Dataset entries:
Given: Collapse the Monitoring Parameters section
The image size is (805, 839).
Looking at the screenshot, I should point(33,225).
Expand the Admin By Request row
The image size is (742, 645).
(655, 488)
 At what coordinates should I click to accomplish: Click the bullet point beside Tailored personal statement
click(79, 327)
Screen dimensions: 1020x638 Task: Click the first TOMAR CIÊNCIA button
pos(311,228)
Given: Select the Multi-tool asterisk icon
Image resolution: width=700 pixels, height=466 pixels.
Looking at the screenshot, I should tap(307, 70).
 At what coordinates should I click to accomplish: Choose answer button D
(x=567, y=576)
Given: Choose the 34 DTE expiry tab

WHAT TO PRODUCE » Print out each record above exactly, with nothing omitted.

ANSWER AREA »
Given: Collapse the Monitoring Parameters section
The image size is (805, 839).
Looking at the screenshot, I should point(33,225).
Expand the Admin By Request row
The image size is (742, 645).
(655, 488)
 At what coordinates should I click to accomplish: Click the bullet point beside Tailored personal statement
click(79, 327)
Screen dimensions: 1020x638 Task: Click the first TOMAR CIÊNCIA button
pos(311,228)
Given: Select the Multi-tool asterisk icon
Image resolution: width=700 pixels, height=466 pixels.
Looking at the screenshot, I should tap(307, 70).
 At what coordinates should I click to accomplish: Choose answer button D
(x=567, y=576)
Given: Choose the 34 DTE expiry tab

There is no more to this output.